Jean Allafort

1741 - 1818

Informations générales
  • Né le 11 mars 1741 à Le bourdeix (Dordogne - France)
  • Décédé le 5 mai 1818 à Paris (Paris - France)

Mandats à l'Assemblée nationale ou à la Chambre des députés

Régime politique
Révolution
Législature
Convention nationale
Mandat
Du 8 septembre 1792 au 26 octobre 1795
Département
Dordogne
Groupe
Montagne

Biographies

Biographie extraite du dictionnaire des parlementaires français de 1789 à 1889 (Adolphe Robert et Gaston Cougny)

Membre de la Convention et député au Conseil des Anciens pour le département de la Dordogne, né au Bourdeix, (Dordogne), le 11 mars 1741, mort à Paris le 5 mai 1818, il appartenait à une ancienne et riche famille de la bourgeoisie. Il étudia le droit, mais se sentant peu de goût pour la profession d'avocat, il se fixa à la campagne, et mit au service des populations agricoles de sa province ses connaissances juridiques.

Lors des élections à la Convention nationale, le 8 septembre 1792, Allafort, qui s'était nettement prononcé, dès 1789, en faveur des idées nouvelles, fut élu représentant de la Dordogne par 375 voix sur 561 votants.

Il prit place à l'Assemblée parmi les révolutionnaires les plus ardents, et au cours du procès de Louis XVI, répondit oui sur la question de culpabilité, non sur la question de l'appel au peuple, et opina pour la mort en prononçant ses paroles :

« Louis, tu es convaincu d'avoir fait verser le sang de nos frères. Tu rivais les fers de l'esclavage. Ma conscience me dit que tu as mérité la mort ; je la prononce. » Ce vote est le seul acte parlementaire connu du représentant Allafort.

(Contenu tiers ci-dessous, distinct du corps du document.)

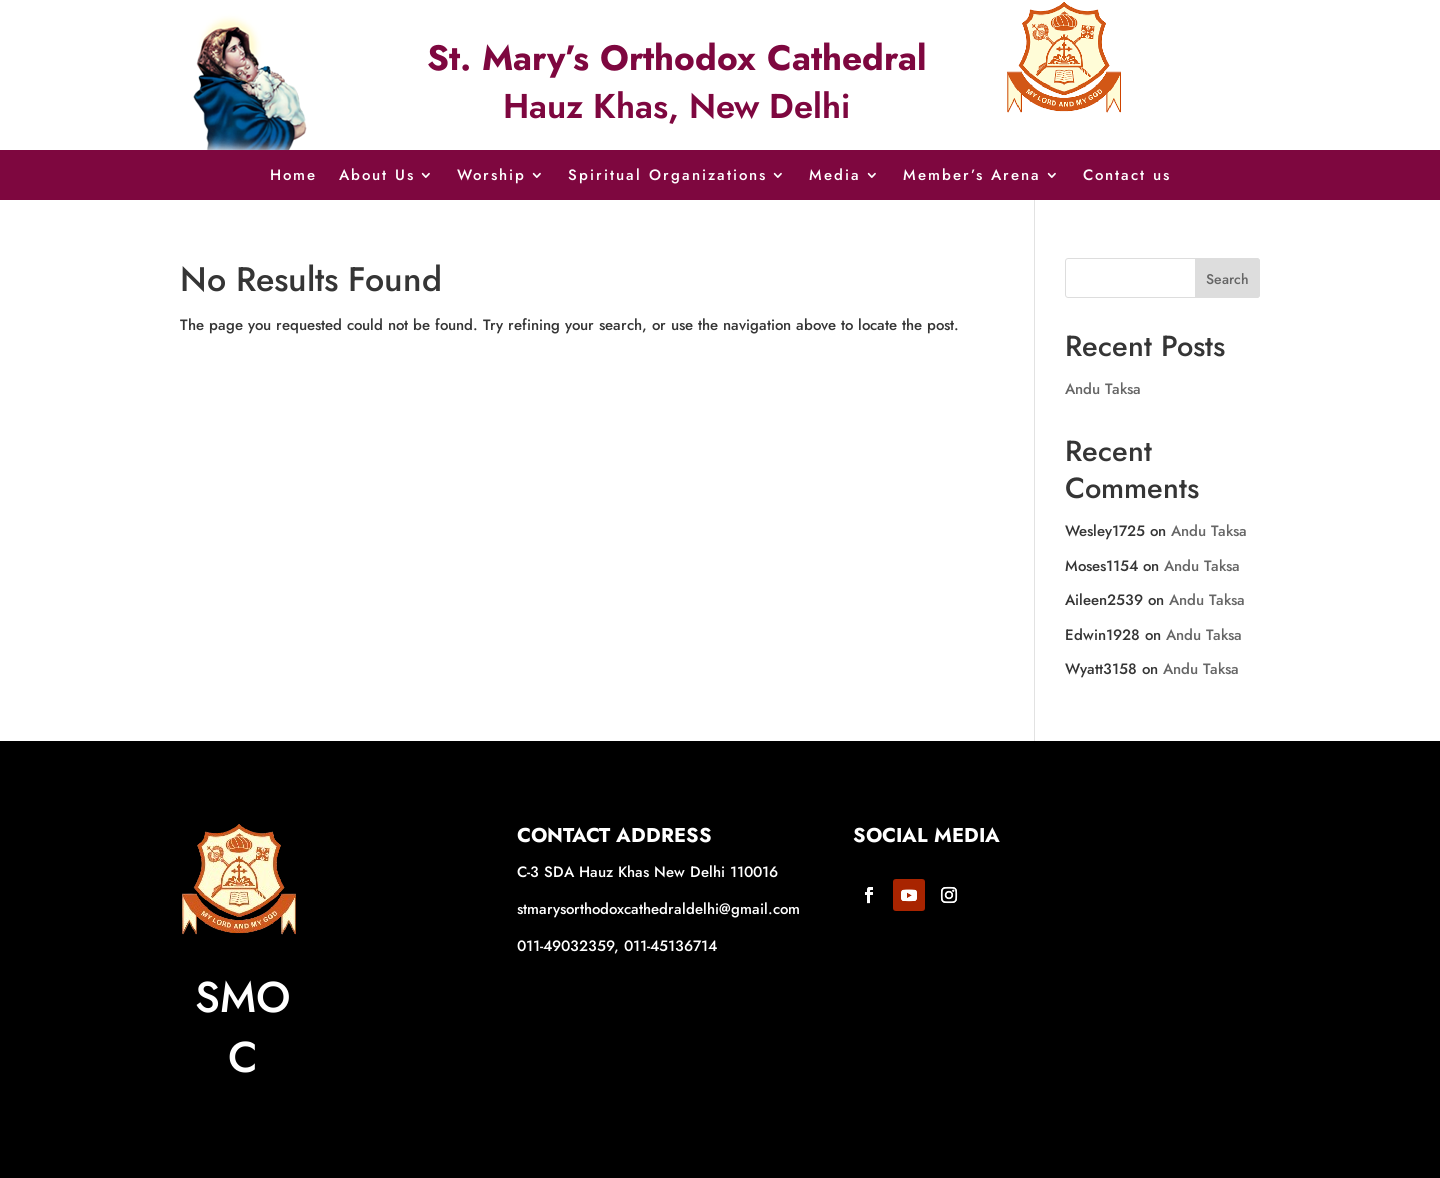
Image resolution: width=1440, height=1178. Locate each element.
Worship (491, 177)
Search (1227, 279)
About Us (377, 177)
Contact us (1127, 177)
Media (835, 177)
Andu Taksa (1103, 389)
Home (293, 177)
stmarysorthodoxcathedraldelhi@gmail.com (658, 909)
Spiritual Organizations (667, 177)
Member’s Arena (972, 177)
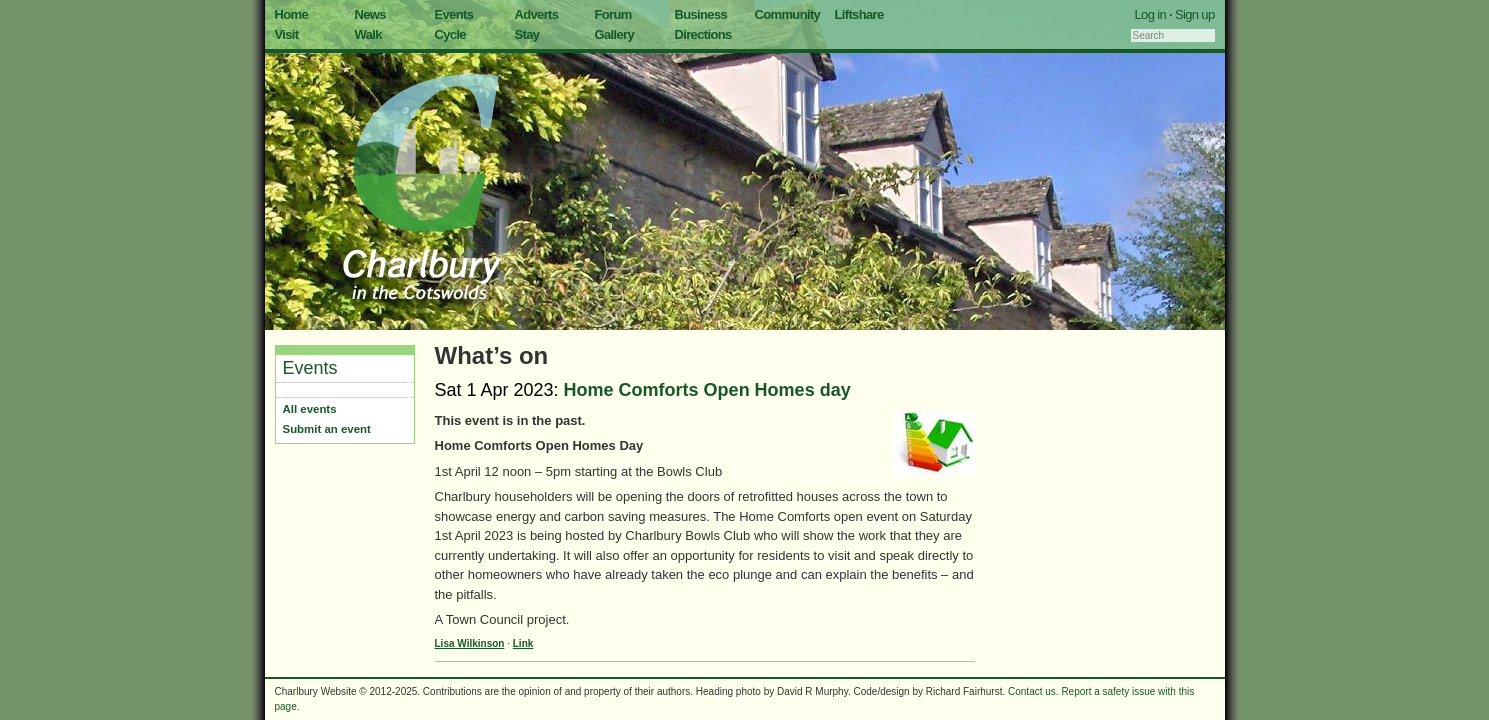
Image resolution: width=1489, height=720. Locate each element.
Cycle (450, 34)
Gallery (615, 34)
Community (788, 14)
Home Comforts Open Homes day (707, 390)
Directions (703, 34)
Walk (368, 34)
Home (292, 14)
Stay (527, 34)
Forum (613, 14)
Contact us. (1033, 691)
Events (454, 14)
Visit (287, 34)
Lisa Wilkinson (470, 643)
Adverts (537, 14)
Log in (1151, 14)
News (370, 14)
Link (523, 643)
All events (310, 409)
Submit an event (327, 429)
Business (701, 14)
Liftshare (859, 14)
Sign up (1195, 14)
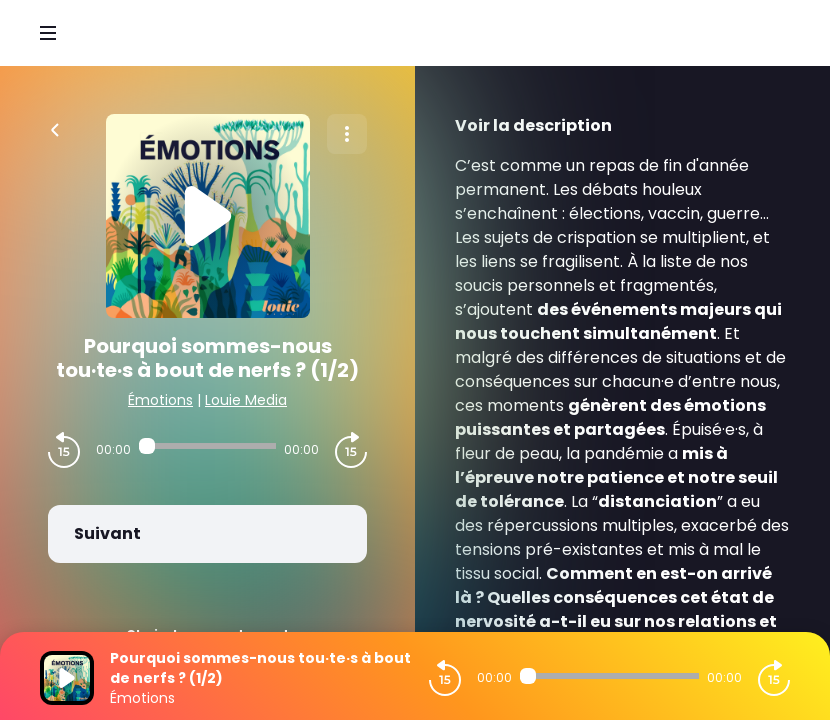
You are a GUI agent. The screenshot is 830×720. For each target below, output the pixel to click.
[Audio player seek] (207, 446)
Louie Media (246, 400)
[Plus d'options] (347, 134)
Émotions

Le 5 brumaire an IV, il fut appelé à faire partie du Conseil des Anciens ; mais, compris par le sort dans la moitié à renouveler en germinal an V, il rentra volontairement dans la vie privée.

Allafort ne se rallia pas au coup d'Etat de Brumaire et se tint sous l'Empire, à l'écart des affaires publiques.

Compris, comme ancien membre de la Convention ayant voté la mort de Louis XVI, parmi les proscrits du 12 janvier 1816, il obtint plusieurs sursis temporaires. Il venait à peine d'en obtenir un définitif lorsqu'il mourut, au moment où il se préparait à passer en Allemagne ; il fut inhumé à Souffrignac (Charente).